*What needs to be done*
If a line in the entries below includes the string "left", copy it out.
───── Supplied material
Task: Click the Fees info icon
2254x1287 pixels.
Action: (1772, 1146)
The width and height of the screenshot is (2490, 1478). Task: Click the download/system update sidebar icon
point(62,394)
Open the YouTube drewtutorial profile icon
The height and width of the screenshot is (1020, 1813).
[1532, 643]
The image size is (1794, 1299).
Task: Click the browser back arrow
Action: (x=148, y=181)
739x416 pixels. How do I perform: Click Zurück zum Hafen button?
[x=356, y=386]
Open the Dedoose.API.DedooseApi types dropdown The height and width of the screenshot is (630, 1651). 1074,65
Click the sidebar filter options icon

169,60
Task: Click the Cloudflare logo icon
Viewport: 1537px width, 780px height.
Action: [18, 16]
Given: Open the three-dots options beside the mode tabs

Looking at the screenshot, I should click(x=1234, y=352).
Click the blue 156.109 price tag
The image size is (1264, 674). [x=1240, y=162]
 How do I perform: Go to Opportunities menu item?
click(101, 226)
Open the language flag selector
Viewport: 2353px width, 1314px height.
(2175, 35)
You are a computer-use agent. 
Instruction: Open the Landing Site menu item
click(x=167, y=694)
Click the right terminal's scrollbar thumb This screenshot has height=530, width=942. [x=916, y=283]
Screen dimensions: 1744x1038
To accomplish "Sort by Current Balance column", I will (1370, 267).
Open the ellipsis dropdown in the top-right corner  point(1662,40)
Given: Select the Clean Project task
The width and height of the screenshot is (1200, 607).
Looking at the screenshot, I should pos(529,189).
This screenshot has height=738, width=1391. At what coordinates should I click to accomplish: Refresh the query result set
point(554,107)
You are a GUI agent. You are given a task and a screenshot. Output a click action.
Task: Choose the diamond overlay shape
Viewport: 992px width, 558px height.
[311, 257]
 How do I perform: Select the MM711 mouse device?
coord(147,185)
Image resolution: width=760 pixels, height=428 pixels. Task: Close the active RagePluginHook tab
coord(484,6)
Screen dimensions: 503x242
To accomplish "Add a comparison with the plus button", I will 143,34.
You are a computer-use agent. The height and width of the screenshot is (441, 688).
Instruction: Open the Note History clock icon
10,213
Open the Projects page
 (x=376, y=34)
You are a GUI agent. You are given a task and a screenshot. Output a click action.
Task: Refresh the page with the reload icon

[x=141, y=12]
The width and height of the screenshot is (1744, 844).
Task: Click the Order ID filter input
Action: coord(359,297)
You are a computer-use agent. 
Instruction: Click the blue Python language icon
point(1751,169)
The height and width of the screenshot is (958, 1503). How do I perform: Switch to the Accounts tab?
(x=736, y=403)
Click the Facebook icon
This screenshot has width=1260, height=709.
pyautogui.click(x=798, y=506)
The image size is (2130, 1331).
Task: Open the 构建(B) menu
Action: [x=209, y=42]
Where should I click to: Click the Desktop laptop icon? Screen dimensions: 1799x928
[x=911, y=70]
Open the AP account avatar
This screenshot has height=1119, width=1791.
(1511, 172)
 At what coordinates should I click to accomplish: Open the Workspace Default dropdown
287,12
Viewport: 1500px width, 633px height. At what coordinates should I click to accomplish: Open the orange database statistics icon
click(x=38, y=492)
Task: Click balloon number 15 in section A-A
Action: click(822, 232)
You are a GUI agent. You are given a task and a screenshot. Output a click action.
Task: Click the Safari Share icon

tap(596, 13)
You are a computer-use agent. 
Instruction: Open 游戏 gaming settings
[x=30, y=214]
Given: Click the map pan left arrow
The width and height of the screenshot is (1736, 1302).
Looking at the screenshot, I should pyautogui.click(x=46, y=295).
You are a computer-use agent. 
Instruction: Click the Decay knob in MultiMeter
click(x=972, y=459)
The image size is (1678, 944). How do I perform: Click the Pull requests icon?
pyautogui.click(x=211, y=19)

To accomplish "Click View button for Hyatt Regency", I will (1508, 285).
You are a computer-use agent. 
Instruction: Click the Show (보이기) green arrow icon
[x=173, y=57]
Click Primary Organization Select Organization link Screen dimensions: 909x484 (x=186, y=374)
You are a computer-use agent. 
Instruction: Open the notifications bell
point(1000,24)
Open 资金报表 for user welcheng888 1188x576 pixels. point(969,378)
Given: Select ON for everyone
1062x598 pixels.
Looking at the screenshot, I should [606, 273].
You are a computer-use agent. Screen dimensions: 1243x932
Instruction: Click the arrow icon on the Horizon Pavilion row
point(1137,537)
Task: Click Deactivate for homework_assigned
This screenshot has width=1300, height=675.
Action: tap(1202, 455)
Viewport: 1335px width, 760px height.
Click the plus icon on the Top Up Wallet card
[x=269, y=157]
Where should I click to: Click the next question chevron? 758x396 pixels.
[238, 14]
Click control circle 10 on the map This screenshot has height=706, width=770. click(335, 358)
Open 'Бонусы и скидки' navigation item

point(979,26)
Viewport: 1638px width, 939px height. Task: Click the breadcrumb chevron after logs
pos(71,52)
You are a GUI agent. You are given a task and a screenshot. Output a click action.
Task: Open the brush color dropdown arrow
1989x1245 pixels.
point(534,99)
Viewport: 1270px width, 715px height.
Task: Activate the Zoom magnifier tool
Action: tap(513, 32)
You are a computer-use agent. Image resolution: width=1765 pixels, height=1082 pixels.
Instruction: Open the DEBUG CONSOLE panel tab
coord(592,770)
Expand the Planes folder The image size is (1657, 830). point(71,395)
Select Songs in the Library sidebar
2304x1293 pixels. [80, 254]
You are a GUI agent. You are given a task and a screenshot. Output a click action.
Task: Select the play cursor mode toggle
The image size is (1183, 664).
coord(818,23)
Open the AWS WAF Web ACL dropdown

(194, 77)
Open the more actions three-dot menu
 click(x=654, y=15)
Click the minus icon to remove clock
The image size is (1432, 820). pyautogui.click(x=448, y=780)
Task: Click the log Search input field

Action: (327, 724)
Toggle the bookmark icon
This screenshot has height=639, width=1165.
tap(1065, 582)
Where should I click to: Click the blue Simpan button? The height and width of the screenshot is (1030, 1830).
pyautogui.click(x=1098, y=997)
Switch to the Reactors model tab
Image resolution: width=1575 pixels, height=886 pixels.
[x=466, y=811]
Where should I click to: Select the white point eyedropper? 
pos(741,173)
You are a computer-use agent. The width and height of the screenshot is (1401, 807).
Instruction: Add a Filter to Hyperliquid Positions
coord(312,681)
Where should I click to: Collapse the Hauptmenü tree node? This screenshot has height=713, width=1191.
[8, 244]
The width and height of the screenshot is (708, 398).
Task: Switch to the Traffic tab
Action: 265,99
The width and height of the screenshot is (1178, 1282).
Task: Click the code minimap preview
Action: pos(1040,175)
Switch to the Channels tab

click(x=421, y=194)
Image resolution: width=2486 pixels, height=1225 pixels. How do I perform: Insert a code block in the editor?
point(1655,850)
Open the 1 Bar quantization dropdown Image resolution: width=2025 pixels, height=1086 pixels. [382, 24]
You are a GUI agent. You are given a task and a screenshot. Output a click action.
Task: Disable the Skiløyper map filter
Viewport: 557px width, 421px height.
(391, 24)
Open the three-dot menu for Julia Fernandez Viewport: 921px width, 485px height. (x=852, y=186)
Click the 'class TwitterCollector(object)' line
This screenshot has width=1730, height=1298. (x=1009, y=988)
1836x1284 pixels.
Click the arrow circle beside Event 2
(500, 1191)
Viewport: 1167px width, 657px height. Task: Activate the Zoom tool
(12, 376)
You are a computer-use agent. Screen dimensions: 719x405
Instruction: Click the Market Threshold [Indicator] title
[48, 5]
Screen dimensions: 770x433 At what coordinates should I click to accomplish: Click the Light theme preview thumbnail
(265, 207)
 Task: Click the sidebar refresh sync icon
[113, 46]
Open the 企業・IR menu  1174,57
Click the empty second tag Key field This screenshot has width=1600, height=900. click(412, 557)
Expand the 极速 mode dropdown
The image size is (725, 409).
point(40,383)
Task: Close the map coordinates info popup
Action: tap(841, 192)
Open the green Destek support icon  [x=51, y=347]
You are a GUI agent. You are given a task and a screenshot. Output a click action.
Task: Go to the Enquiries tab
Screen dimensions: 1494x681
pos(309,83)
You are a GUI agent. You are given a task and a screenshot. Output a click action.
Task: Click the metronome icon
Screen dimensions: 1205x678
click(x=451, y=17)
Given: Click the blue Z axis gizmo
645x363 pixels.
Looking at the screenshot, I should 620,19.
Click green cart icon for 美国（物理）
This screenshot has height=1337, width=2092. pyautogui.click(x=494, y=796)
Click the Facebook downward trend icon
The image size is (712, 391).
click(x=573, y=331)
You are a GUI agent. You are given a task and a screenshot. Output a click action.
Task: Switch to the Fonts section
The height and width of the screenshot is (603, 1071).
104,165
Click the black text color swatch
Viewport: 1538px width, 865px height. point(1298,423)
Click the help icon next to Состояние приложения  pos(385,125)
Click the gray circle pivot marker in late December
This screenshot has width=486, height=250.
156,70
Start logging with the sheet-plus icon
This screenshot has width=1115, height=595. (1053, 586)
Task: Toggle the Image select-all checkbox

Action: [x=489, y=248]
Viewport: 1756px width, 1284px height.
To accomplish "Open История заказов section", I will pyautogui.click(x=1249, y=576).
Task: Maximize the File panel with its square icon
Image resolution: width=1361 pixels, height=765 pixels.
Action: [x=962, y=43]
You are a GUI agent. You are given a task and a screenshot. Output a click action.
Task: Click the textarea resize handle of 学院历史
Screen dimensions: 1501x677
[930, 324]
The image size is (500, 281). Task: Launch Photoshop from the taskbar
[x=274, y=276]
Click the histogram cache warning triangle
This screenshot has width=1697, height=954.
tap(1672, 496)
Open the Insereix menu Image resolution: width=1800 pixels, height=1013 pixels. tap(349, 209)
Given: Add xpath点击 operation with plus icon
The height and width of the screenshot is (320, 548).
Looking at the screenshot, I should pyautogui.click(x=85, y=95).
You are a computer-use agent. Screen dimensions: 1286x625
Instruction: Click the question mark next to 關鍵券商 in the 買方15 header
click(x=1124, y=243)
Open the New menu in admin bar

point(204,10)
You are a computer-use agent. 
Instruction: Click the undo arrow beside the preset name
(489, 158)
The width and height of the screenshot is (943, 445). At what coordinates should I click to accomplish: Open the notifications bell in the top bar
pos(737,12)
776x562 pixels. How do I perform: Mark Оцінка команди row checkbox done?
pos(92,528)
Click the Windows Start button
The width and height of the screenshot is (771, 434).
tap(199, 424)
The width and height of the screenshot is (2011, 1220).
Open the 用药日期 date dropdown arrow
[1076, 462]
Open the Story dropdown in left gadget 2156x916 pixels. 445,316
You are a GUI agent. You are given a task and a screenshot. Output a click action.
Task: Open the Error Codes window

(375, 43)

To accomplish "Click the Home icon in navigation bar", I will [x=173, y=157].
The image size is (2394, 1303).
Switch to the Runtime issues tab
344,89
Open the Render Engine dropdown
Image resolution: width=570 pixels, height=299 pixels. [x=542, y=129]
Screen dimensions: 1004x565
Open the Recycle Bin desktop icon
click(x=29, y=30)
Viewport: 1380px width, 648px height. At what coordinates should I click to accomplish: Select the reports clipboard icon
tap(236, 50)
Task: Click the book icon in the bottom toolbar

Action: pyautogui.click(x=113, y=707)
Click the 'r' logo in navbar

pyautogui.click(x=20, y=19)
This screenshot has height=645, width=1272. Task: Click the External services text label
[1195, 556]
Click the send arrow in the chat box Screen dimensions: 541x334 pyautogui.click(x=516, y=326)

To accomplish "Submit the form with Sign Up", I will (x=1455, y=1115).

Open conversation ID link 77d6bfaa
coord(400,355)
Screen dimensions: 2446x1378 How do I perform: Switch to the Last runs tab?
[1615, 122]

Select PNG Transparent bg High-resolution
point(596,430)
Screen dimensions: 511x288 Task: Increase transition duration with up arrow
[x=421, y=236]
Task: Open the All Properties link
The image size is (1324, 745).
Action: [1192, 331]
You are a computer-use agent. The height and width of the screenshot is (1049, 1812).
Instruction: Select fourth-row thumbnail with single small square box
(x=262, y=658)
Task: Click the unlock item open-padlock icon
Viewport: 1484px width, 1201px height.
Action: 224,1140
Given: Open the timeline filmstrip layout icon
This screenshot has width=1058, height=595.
──────────
*Problem solution*
Given: Click the map pan left arrow
Open the Story dropdown in left gadget 2156x916 pixels. 445,316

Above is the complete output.